I grew up wanting a friend with CP but it took me until I was about 23 to meet those few friends in person. I’ve asked myself why that is and hope to change that reality for others. With this event, I want to provide us all with the opportunity to meet one another; to feel understood, seen, and heard by those around us. I believe this is our chance to come face to face and to collectively work on building a vehicle of support for ourselves and our younger generations through CPstrong.

Lastly, I believe in the power of telling stories, in the importance of narrating our experiences of disability, however unremarkable. Because we all are out there facing the world, finding ourselves and it is scary and sometimes lonely but by sharing bits of ourselves, we might feel less alone. Maybe, eventually, we may feel less uncomfortable in the world and more widely accepted by those who once feared bodily diversity.

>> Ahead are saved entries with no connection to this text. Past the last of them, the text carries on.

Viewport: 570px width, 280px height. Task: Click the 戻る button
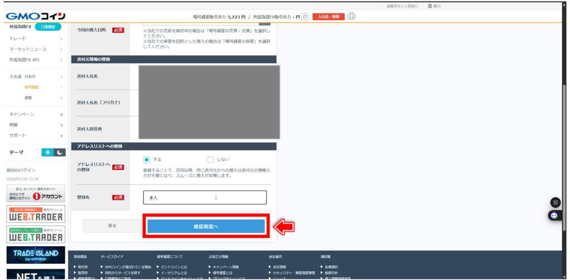(x=112, y=226)
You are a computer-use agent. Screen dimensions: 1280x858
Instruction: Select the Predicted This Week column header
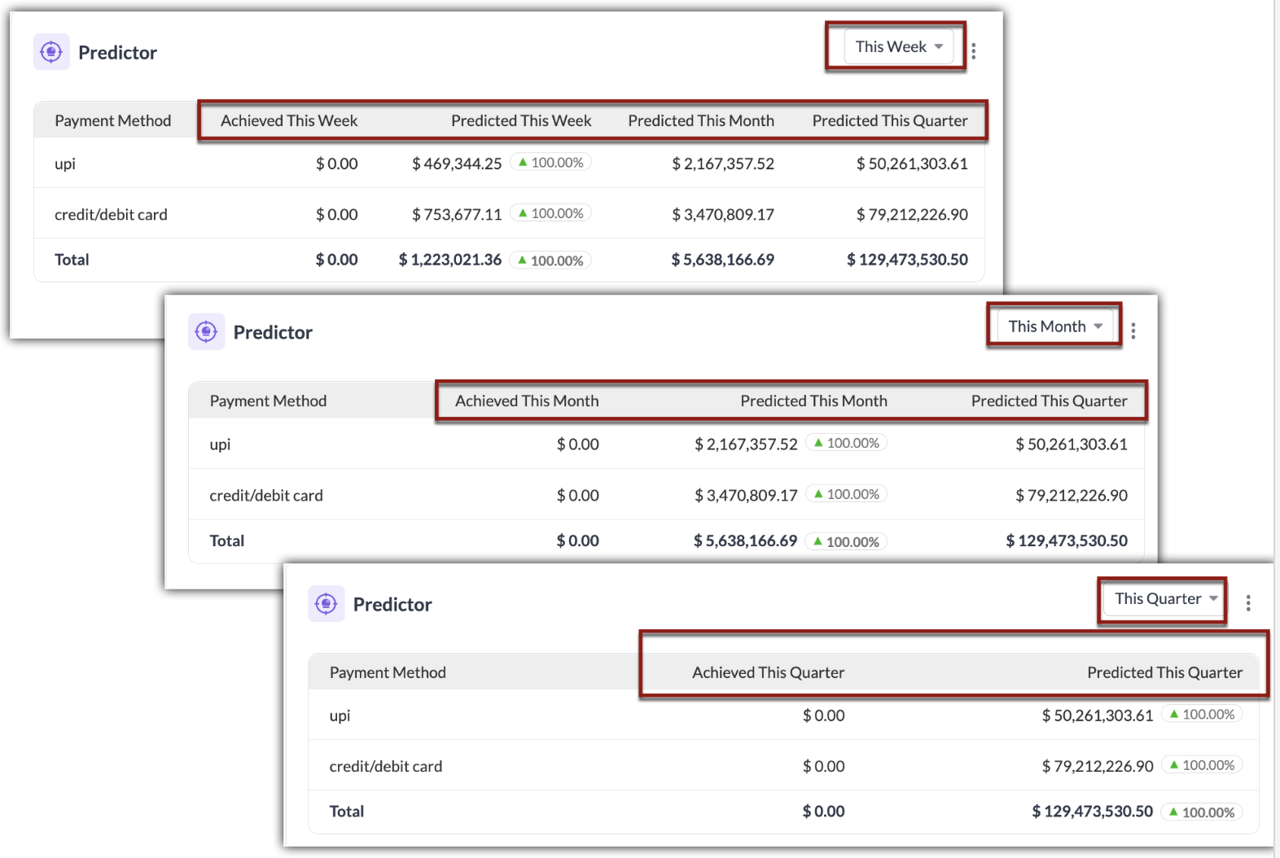click(x=521, y=120)
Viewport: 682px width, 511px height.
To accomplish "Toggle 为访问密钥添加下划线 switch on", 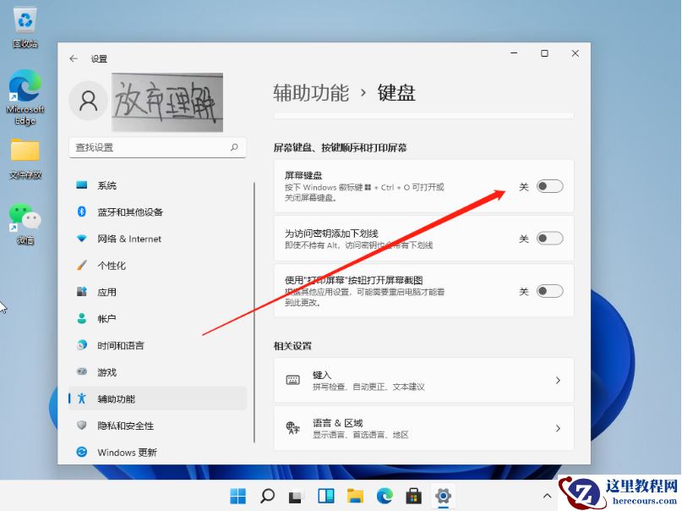I will click(548, 239).
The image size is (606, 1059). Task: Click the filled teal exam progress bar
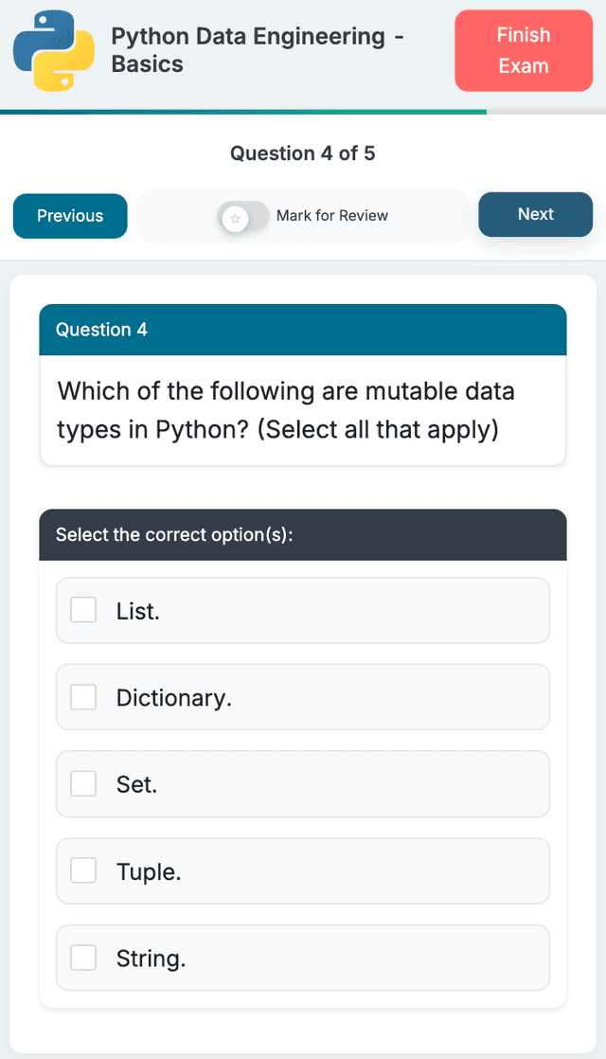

To the world, we may symbolize handicap, struggle, oddity but we know that we are more. I am inspired by the stories & struggles & triumphs in this spaceāthe CP community. Whether or not you realize it, we are collectively narrating the the story of us and re-articulating disability (what it is, what it is not and everything in between.) Because disability is not always about overcoming barriers & brokenness. However slowly, we are challenging the way others imagine disability. And we all have something imaginative to say.
I am grateful to live in an incredible moment–the digital age–where we now have a space to belong and to make meaning and give voice to what is ours to truly own. There is power in giving an account of ourselves that is honest and messy. With this event, I hope to continue to carve out more space for this messiness in the world because there is a place for it in the here and now.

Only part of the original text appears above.